Gli spettri di Clint Eastwood, classico di frontiera (Alessandro Cappabianca)

La storia americana con i se e con i ma
È quasi mezzanotte. Due uomini, nell’antico cimitero di Savannah, si aggirano tra le vecchie lapidi, come se cercassero o aspettassero qualcuno, nell’oscurità appena rischiarata dalla torcia elettrica che uno dei due (John Kelso) reca con sé, mentre l’altro (Jim Williams) porta una borsa. Finalmente sostano accanto a una tomba sulla quale è scritto il nome d’un certo dottor Buzzard. Da un’altra parte, sta arrivando qualcuno. Man mano che si avvicina, si vede che è una vecchia donna di colore (Minerva), una lanterna. Ha un aspetto bizzarro e un bizzarro abbigliamento, porta occhiali scuri, parecchi giri di collane al collo e una grossa borsa legata a un bastone. Sembra che conosca Jim, perché lo saluta, e Jim gli presenta il suo compagno: una presentazione che suona un po’ incongrua in questa atmosfera da John, che le porge la mano in modo formale. Poi la vecchia strega sistema sulla tomba alcuni oggetti che Jim le ha portato e prende per mano i due uomini. Ha luogo un esorcismo, tendente a rabbonire l’anima di un defunto, un certo Billy, già amante di Williams, da questi ucciso durante una lite.
In Mezzanotte nel giardino del bene e del male, il film del 1997 di Clint Eastwood, Jim Williams, antiquario, miliardario, l’uomo più ricco di Savannah, ha sparato al suo amante Billy, lo ha ucciso e vuol far credere che si sia trattato di legittima difesa. Sembra una persona razionale capace di pianificare freddamente la messa in scena dell’assassinio a beneficio della polizia, che giustamente non è convinta della sua versione - eppure Jim sente il bisogno di ricorrere a Minerva, una vecchia strega di colore, perché lo aiuti a entrare in contatto con lo spirito del morto e a placare la sua ira. Così va a incontrarlo in piena notte nel vecchio cimitero dei neri di Savannah, e per di più si porta dietro John Kelso, giornalista di New York e scrittore fallito, che si trova a Savannah per un’altra ragione: un servizio sul grande ricevimento di Natale che William organizza ogni anno nella sua villa.
Ci si può chiedere come mai Jim decida di portare Kelso con sé, coinvolgendolo in una cerimonia occultistica, dal carattere decisamente regressivo; e si può rispondere che lo fa per parecchie ragioni: da un lato vuole prendersi il gusto di impressionarlo e scalfire la sua patina di superficiale sicurezza, dall’altro intuisce che Minerva sarà in grado di leggere chiaramente nell’interiorità del giovanotto e non mancherà di denunciarne i limiti e le inibizioni.
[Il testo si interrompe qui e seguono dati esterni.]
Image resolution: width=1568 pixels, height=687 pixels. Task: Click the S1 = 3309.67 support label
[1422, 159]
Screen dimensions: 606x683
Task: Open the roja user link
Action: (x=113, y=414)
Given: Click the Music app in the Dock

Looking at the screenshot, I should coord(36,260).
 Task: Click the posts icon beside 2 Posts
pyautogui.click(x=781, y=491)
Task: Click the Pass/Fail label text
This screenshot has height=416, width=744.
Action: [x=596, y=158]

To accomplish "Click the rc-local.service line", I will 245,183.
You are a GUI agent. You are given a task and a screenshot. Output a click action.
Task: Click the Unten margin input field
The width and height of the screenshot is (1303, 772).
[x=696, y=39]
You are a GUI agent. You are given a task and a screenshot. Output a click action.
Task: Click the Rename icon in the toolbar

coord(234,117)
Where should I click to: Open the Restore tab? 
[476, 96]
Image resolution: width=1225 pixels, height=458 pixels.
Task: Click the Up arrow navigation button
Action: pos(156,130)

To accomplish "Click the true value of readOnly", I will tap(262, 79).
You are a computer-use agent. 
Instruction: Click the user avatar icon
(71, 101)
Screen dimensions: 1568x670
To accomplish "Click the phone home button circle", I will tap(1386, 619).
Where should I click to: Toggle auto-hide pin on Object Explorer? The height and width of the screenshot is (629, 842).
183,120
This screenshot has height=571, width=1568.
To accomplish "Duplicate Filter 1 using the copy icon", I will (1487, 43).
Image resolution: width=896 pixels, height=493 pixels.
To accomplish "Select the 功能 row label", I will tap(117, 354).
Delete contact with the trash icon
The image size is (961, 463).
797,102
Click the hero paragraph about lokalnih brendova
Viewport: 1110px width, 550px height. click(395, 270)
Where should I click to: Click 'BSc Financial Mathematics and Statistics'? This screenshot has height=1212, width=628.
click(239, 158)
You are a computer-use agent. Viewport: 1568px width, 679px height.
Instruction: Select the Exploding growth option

La ragione principale, tuttavia, attiene all’economia narrativa del film: John Kelso assume cioè la funzione di terzo estraneo (relativamente estraneo) a cui la vecchia strega potrà spiegare, nel suo stile oscuro da oracolo, quale ruolo assumono i morti nell’economia dei viventi (e quindi nel cinema di Clint Eastwood). Gli dirà infatti: «Inciditi queste parole nel cuore: per riuscire a capire i vivi, bisogna saper frequentare i morti».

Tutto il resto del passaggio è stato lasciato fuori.